Ostara

by Merlyn

You don’t have to be a Wiccan or even a Pagan to celebrate spring’s arrival. The Ostara sabbat, also called Eostar or Eostre, is a minor sabbat that affects us emotionally because it occurs at a time clearly separating winter and spring. Two weeks before the Spring Equinox, deep snowfalls can linger for days. After Ostara the fading winter yields to a six week rush of time through spring into May when long days and summer temperatures appear. Returning sunlight, increasing in both intensity and duration, irreversibly fuels spring’s warming. However, in many climates the cautious buds of fruit trees and flowering ornamentals won’t blossom and spread their sensuous perfumes until mid-April, because hard freezes still threaten them on clear nights.

Traditional Spring Rites

Ostara is a Saxon goddess, also named Eostar and Eostre, and is a Northern version of the ancient Middle Eastern goddess Astarte, who ruled over creation and destruction. Her Sabbat celebrates fertility in a general sense–the greening of vegetation and the swelling of buds and bellies of animals impregnated during fall or winter. Bunnies, coyotes, cats, dogs, and sheep have breeding seasons timed so that their gestations are completed and the young are born just before or during spring’s arrival.

Ostara and Mabon are the balancing points occurring at the equinoxes when light and dark periods are equal, and so are female and male energies. At Ostara, Kore (Persephone) returns from the underworld and reunites with her mother Demeter after a four-month absence. To see how pre-Christian Ostara was celebrated, look at the modern Easter celebration. Easter bunnies, eggs, and dressing up in bright festive colors were originally Ostara traditions. The name Easter comes from the goddess name Eostre. The hare was an animal sacred to the Moon Goddess, another form of the Triple Goddess Eostre whose sacred fertile month began at the equinox. Eggs colored red symbolized fertility. Even the Easter theme of resurrection was borrowed from the pagan tradition of deities sacrificing themselves for the benefit of their people and later returning via resurrection. Odin’s hanging on the World Ash Tree for nine days and Kore’s annual underworld sojourn represented sacrifices followed by resurrections.
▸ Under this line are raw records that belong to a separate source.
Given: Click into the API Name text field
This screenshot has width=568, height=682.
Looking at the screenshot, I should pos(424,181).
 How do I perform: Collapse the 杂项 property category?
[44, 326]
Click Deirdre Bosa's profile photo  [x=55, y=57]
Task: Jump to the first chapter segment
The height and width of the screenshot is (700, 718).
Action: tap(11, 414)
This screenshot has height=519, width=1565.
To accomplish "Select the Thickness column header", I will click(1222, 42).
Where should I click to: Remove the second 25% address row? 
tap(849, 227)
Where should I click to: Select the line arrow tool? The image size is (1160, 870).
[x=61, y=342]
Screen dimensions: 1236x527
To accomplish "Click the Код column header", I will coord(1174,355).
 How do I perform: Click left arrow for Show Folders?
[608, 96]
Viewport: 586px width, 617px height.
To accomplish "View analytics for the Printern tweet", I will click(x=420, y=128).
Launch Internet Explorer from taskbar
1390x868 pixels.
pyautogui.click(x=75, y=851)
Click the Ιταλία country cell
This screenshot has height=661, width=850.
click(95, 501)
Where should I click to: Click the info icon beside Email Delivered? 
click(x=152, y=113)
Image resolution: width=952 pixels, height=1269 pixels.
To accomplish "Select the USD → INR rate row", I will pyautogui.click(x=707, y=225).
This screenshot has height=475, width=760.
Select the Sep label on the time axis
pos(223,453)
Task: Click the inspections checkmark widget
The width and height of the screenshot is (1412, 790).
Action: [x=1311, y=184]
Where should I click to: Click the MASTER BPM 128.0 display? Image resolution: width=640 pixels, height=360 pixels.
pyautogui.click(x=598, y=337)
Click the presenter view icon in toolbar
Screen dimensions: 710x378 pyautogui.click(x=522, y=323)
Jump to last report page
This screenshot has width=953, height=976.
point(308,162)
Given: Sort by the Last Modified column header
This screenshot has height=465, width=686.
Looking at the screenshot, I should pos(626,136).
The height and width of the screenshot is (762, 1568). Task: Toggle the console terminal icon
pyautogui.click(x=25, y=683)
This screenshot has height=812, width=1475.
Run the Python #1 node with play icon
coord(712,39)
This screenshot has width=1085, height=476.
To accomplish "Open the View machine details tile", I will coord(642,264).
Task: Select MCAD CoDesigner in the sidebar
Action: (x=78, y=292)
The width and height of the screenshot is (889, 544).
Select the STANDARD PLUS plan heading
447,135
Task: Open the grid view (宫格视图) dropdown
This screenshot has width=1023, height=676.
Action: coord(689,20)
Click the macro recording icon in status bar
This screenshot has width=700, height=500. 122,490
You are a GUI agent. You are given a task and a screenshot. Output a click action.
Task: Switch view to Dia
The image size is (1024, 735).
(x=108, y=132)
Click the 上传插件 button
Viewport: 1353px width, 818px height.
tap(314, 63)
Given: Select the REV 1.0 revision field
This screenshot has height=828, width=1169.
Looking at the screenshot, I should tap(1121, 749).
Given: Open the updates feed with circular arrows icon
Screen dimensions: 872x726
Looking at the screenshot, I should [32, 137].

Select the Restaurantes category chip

Ostara colors are green and silver. It is a time to bless your seeds before planting them, dye eggs bright colors in honor of spring’s fertility and give thanks for the fertility carried in your genitals. Initiate new projects that will not be completed until the fall harvest. Decorate your home with spring flowers, or the leguminous herbs of clover and trefoil, which are traditional Ostara symbols. Don’t forget to include the bunnies in your celebrations, as the goddess likes them and the chocolate ones taste good, too.

Coven Traditions

Our Lady of the Woods, and before it the Los Alamos CUUPS chapter, began a tradition of celebrating Ostara with an outdoors ritual held at dawn. A reasonable question to ask is whether there is any value in holding a dawn Ostara ritual year after year? For a few of us, 6 a.m. is a normal hour to be up, getting breakfast, or starting the day’s activities. For many others this time is a period for deep sleep.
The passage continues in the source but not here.